# Green People hate Refineries



## THORHAMMER (Jun 27, 2008)

And I thought there would be no viable commercial use for any of my photos

*http://greenairradio.com/?p=322*


----------



## LaFoto (Jun 27, 2008)

> Instead of the light oil that we are used to, this oil will be heavy with sulfur and made up of a tar-like consistency. In fact, it will take a lot more money and effort just to refine this oil into the gas that we love and loathe.


 
Ha! But I know someone who's working on the refining technology to make this "cheap oil" so, that in the end no one can distinguish between its source, was it light oil or heavy oil, or (tar-like) residue ... ?

And the end result will NOT be extra high in sulphur - not when the person who I know (well ) has anything to say about it! :greenpbl: 

Happy for you to see one of your absolutely brilliant refinery-at-night photos being used to illustrate that article!!!


----------



## Battou (Jun 27, 2008)

...I can think of a couple other photos you did that would have better illustrated that but.....that is just my oppinion.

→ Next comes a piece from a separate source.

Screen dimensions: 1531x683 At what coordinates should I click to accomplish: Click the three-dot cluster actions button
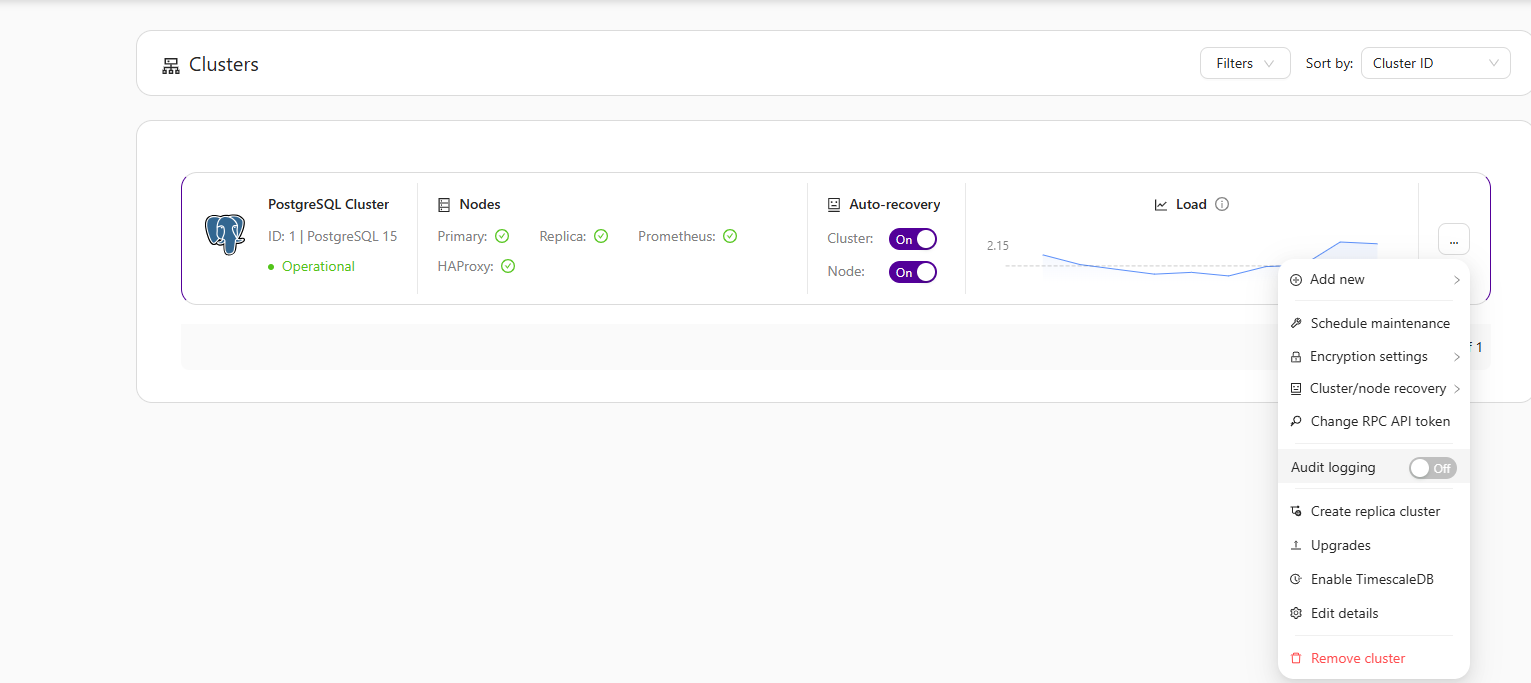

Still a great shot but I think it is not quite matched to the text as it could be.


----------



## THORHAMMER (Jun 27, 2008)

I agree ! 

but thats what they picked... Well be working on some other stuff, so I can save the best for last !


----------



## Battou (Jun 27, 2008)

THORHAMMER said:


> I agree !
> 
> but thats what they picked... Well be working on some other stuff, so I can save the best for last !

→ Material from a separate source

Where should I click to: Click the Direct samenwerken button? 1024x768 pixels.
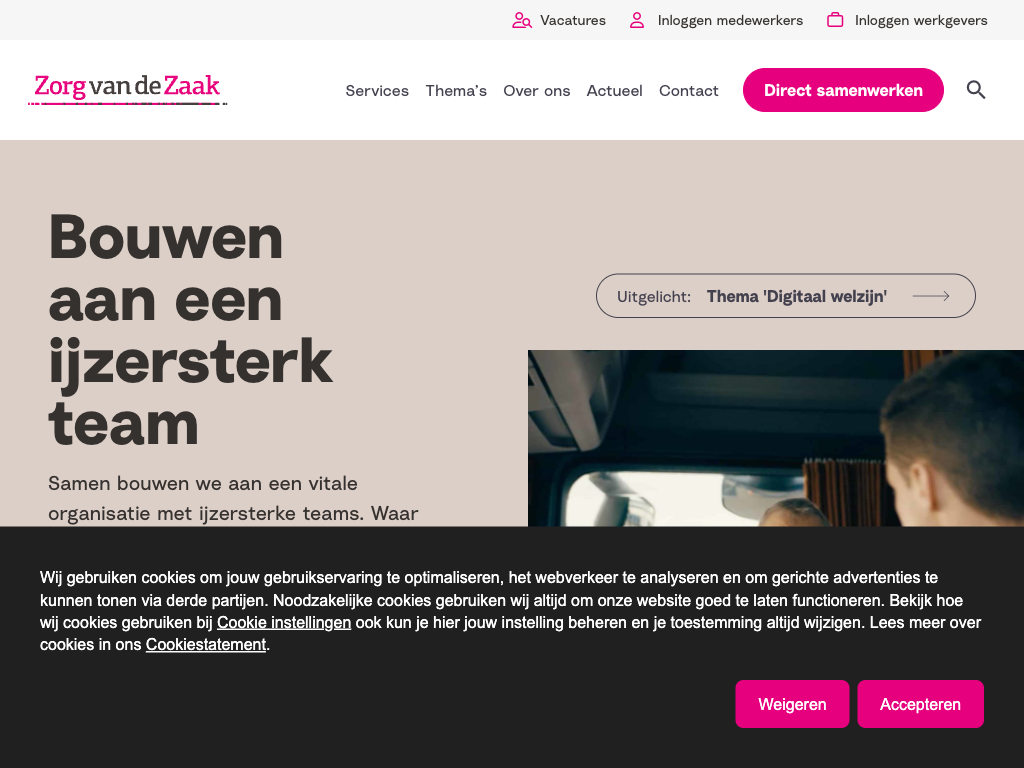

Are you thinking the same ones I am?


----------



## Senor Hound (Jun 27, 2008)

I could imagine its frustrating to have a photo picked out that would be ideal in your opinion, only to have them pick something else.  But at least they picked one of your shots!  That's a plus, right?!

BTW, I'm glad that's not a scratch and sniff photo.


----------



## craig (Jun 27, 2008)

Yes!!!!!!!!!!! Good job on getting your work out there. Tell us about how they found you and the details of the usage fees.

)'(


----------



## THORHAMMER (Jun 28, 2008)

Ill pm it to you if you want, but id rather not disclose it on a public forum lest someday they come across it and see that as unscrupulous


----------